START The data

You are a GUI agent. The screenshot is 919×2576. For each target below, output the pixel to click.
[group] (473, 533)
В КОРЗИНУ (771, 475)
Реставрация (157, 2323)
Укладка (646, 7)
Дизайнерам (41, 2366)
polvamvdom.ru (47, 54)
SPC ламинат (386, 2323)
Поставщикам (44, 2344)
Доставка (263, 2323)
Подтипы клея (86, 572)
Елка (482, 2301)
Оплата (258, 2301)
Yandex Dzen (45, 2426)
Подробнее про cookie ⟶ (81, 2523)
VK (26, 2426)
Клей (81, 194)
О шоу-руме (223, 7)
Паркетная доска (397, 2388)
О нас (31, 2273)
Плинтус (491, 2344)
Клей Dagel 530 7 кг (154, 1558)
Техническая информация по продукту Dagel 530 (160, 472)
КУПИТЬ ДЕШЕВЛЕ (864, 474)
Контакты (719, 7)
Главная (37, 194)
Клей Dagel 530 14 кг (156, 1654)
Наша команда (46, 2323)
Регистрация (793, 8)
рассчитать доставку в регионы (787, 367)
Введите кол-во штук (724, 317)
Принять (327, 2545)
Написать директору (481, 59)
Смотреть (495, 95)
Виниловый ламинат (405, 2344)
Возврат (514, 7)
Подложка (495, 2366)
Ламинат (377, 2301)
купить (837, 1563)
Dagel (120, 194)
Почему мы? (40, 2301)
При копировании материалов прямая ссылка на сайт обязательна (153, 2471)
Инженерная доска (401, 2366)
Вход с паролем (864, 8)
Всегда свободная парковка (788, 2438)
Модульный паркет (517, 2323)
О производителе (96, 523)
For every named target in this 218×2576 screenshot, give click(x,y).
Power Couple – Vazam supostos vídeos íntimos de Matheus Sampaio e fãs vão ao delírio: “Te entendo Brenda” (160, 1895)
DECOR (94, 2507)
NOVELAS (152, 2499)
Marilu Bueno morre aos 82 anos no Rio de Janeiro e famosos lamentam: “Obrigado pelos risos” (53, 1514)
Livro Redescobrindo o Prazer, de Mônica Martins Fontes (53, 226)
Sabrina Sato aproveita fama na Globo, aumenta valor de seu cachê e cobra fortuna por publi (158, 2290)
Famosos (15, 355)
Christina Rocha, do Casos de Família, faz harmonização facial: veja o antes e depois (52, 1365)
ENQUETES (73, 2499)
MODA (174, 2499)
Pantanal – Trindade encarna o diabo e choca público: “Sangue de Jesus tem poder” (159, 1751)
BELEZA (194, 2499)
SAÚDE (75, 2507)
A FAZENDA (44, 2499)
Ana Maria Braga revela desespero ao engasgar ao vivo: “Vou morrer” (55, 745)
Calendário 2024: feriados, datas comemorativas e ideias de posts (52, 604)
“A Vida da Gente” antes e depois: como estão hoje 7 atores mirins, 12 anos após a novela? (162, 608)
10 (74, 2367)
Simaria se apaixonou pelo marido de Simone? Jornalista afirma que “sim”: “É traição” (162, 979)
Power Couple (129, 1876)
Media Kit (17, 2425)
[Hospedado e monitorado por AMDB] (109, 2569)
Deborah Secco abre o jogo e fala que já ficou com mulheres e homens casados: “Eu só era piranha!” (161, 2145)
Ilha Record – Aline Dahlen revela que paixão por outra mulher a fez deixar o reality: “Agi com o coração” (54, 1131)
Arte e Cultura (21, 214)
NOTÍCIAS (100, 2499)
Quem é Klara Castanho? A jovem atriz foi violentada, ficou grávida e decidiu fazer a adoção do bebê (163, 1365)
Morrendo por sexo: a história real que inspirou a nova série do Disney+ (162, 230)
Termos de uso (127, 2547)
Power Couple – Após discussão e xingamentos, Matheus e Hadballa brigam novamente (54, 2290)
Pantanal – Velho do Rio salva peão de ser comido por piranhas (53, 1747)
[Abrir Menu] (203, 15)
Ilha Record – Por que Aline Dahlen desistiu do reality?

END The data

Task brief — An exact copy of the data is needed, running from its first line through the line that holds "Главная (37, 194)", and nothing beyond that.

Result —
You are a GUI agent. The screenshot is 919×2576. For each target below, output the pixel to click.
[group] (473, 533)
В КОРЗИНУ (771, 475)
Реставрация (157, 2323)
Укладка (646, 7)
Дизайнерам (41, 2366)
polvamvdom.ru (47, 54)
SPC ламинат (386, 2323)
Поставщикам (44, 2344)
Доставка (263, 2323)
Подтипы клея (86, 572)
Елка (482, 2301)
Оплата (258, 2301)
Yandex Dzen (45, 2426)
Подробнее про cookie ⟶ (81, 2523)
VK (26, 2426)
Клей (81, 194)
О шоу-руме (223, 7)
Паркетная доска (397, 2388)
О нас (31, 2273)
Плинтус (491, 2344)
Клей Dagel 530 7 кг (154, 1558)
Техническая информация по продукту Dagel 530 (160, 472)
КУПИТЬ ДЕШЕВЛЕ (864, 474)
Контакты (719, 7)
Главная (37, 194)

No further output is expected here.